Saved data entries
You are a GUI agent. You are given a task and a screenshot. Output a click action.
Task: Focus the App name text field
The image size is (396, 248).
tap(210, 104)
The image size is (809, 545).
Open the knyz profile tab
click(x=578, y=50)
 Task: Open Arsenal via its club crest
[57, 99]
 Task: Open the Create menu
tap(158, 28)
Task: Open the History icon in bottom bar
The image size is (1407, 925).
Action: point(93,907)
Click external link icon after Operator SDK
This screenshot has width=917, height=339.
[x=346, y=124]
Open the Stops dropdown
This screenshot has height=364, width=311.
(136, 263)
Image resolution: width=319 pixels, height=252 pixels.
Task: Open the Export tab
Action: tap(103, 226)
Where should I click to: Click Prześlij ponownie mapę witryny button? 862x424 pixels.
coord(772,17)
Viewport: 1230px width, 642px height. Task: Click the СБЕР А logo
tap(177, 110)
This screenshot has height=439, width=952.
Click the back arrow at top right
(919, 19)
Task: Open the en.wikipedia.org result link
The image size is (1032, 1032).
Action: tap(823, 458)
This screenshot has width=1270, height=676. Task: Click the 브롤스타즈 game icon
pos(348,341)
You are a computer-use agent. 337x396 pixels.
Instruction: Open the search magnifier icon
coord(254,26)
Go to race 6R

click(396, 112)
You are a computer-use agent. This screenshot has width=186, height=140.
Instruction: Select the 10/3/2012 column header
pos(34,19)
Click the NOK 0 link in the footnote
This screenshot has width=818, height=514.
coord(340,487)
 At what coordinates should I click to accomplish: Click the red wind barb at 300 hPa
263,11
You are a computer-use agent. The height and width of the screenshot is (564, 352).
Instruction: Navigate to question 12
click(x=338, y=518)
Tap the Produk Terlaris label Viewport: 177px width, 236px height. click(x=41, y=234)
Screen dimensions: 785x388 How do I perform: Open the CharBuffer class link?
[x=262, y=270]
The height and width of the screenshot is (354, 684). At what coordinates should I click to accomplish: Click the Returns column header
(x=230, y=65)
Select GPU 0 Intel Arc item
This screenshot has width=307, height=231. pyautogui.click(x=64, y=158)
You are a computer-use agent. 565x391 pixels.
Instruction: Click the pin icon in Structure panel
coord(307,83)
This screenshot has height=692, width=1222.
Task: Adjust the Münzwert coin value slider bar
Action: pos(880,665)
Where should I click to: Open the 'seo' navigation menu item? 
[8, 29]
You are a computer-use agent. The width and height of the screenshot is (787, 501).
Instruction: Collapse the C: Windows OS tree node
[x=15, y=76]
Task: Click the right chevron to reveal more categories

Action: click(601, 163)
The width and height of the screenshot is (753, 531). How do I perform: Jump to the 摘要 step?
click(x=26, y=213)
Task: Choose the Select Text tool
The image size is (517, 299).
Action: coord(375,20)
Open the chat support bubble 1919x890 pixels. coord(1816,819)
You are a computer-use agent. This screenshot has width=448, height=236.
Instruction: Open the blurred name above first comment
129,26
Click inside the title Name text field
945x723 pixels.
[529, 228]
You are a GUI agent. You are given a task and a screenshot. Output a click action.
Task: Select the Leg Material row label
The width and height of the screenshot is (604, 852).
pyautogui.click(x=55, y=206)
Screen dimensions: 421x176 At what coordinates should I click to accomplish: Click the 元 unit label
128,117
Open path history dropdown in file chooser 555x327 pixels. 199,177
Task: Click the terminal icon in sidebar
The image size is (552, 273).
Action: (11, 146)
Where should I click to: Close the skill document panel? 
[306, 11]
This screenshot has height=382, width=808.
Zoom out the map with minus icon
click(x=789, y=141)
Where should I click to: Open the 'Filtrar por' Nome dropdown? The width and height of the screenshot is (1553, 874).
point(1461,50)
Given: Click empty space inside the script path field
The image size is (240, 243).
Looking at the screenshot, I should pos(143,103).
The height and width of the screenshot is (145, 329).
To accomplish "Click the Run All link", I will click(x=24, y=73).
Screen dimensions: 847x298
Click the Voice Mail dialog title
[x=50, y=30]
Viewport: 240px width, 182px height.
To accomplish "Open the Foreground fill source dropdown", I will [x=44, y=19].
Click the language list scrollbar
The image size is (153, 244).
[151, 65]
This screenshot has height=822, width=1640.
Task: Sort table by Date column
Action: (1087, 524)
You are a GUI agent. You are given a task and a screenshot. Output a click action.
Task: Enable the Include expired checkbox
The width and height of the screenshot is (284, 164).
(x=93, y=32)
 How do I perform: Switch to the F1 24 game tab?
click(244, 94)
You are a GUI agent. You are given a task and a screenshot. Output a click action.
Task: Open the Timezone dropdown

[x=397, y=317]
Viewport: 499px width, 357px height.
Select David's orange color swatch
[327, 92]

§ **What you have to do**:
The answer must be every line of the records above that holds the word "computer".

§ **Problem solution**:
You are a computer-use agent. 337x396 pixels.
You are a computer-use agent. This screenshot has width=186, height=140.
You are a computer-use agent. The height and width of the screenshot is (564, 352).
You are a computer-use agent. 565x391 pixels.
You are a computer-use agent. The width and height of the screenshot is (787, 501).
You are a computer-use agent. This screenshot has width=448, height=236.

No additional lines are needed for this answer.